College 11: Graphs Flashcards
Benefits of graphs
- Capture naturally heteregeneous data
- No specific schema
- Shows how different parts connect to each other
- Hard to model with relational joins
- Very important for more informative insights
Property Graph Model
- Nodes
* Represent Objects
* Can be labeled - Relationships
* Relate nodes
* Have a label
* Have direction - Properties
* < Name:value > pairs
* Describe characteristics
* Can be on nodes or on edges
Different graph sorts
Social networks, media networks, information nets, transportation networks, communication nets
Neo4J
Neo4J is Whiteboard friendly, Relationship-focused, and Scalable.
Neo4j is a graph database that prioritizes relationships over indexes, storing data natively as nodes, relationships, and properties across separate store files.

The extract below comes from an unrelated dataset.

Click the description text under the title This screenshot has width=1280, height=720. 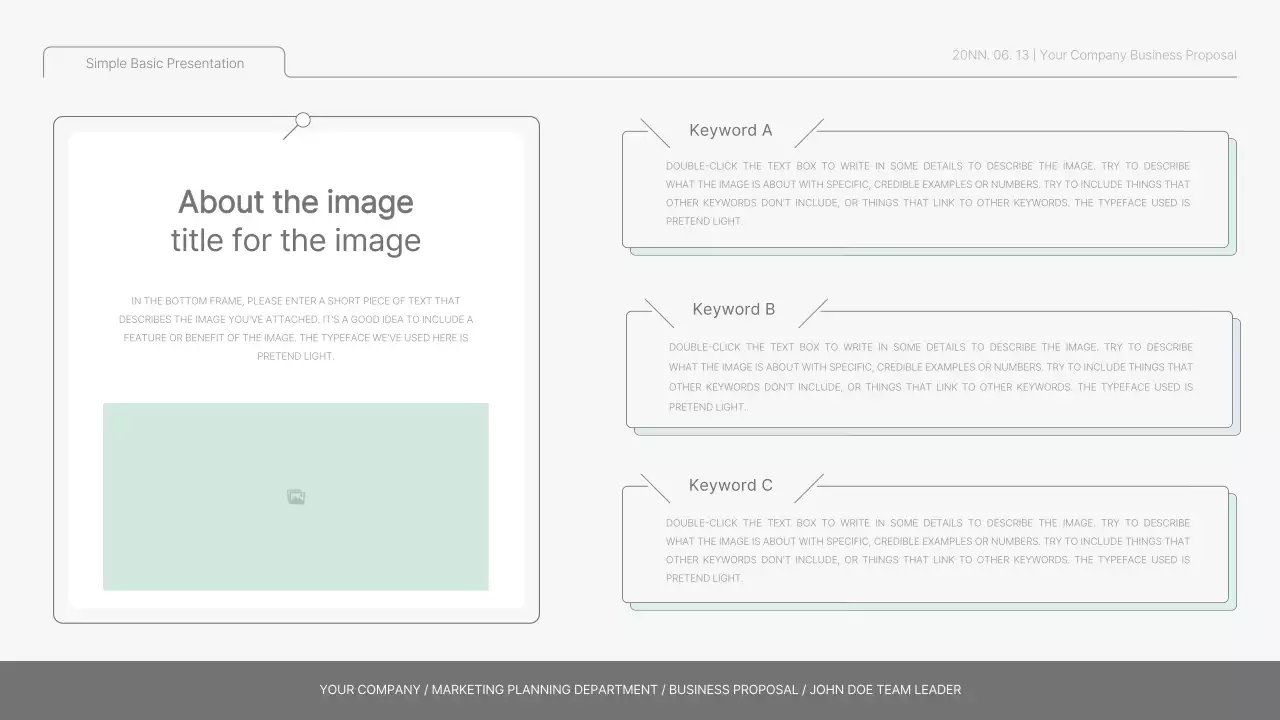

Nodes and relationships are managed as fixed-size records with specific bits for reclaiming and flags for characteristics like dense connectivity. Relationships in Neo4j have types and are organized in a doubly linked list, connecting nodes through relationship records. Properties are stored as key-value pairs.
Gremlin features
- Designed to work with various graph databases and frameworks, providing a powerful and flexible way to query and manipulate graph data
- Java, Rest, Cypher, Gremlin
- Gremplin: Graph traversal language
- g: variable that represents a graph
- Profiles
- Returns always a se
Graph Searches
- Breadth first: explore nearest neighbors first (application: find nearest bank branches that have ATM)

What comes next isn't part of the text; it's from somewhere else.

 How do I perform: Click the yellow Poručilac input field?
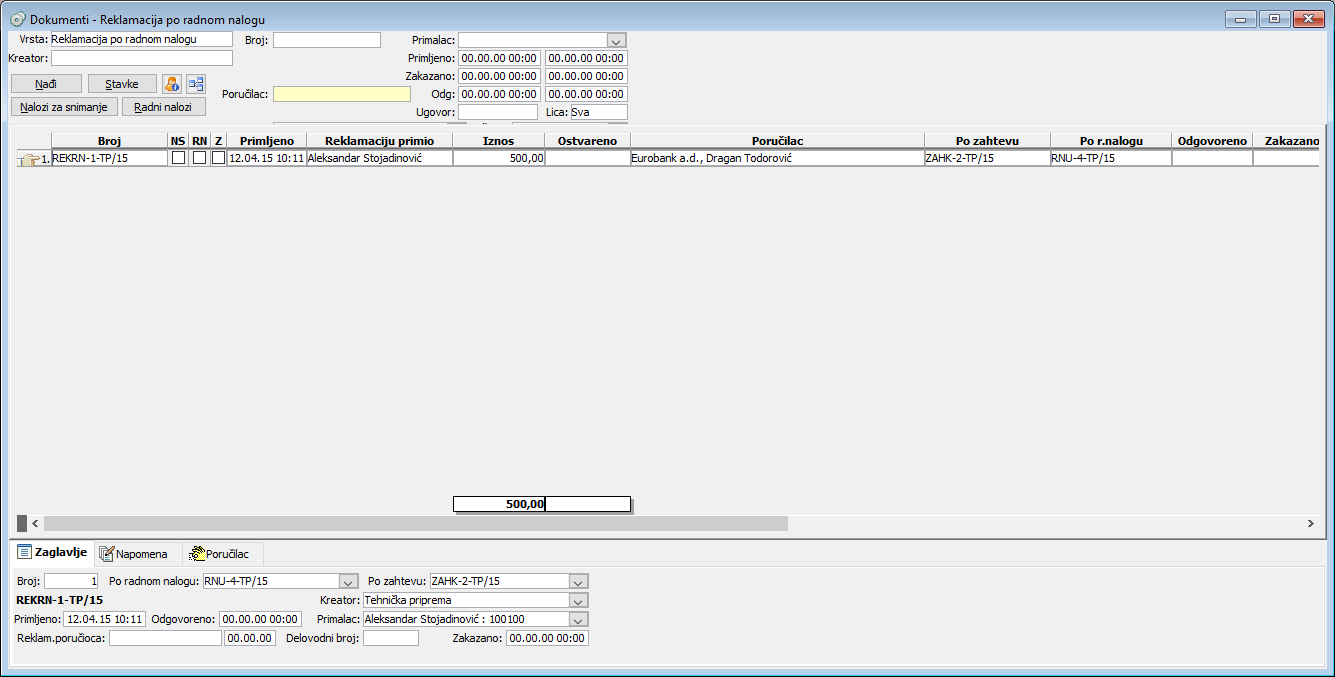point(342,94)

- Depth first: explore as far as possible, then backtrack until you can start exploring again (application: trace root of a problem)
Degree centrality
Measures number of relationships a node has.
To estimate popularity of some service or identify fraudsters from legitimate users (centrality of fraudsters tend to be higher in order to inflate prices)
Community detection
- Find groups of users such that relationships betwene memebrs of the group are stronger than relationships across groups
- Help identify clusters of nodes, isolated groups, or network structure
Cypher
A pattern matching query language made for graphs: declarative, expressive, pattern-matching.
Example:
//Find all of the co-actors Tom Hanks have worked with
MATCH (:Person {name:”Tom Hanks”})–>(:Movie)<-[:ACTED_IN]-(coActor:Person)
RETURN coActor.name
Neo4J Strengths and Weaknesses
Strengths:
* Open-source.
* Scales well with large datasets (up to 34.4 billion nodes and relationships).
* Typeless and schemaless, though type simulation is available through plugins.
Weaknesses:
* Replicates the entire graph rather than subgraphs.
* Graph size is limited to millions despite high scalability.
**
Neo4J internals
Data Storage: Separate files for nodes, relationship labels, and properties.
Memory Management: Uses Least Recently Used (LRU) cache.
Transactions: Managed in-memory with write-ahead logs, also acting as lock managers.
Scalability and Performance
Scale: Supports tens of billions of nodes, properties, and relationships due to its efficient data model.
Latency: Low response times due to traversal-based querying.
Throughput: High read and write throughput due to data locality.
High Availability and Load Balancing
High Availability: Multiple synchronized nodes with a write-master and read-slave architecture. Writes through slaves are not immediately synchronized.
**Load Balancing: **Separates read and write operations and supports cache sharding.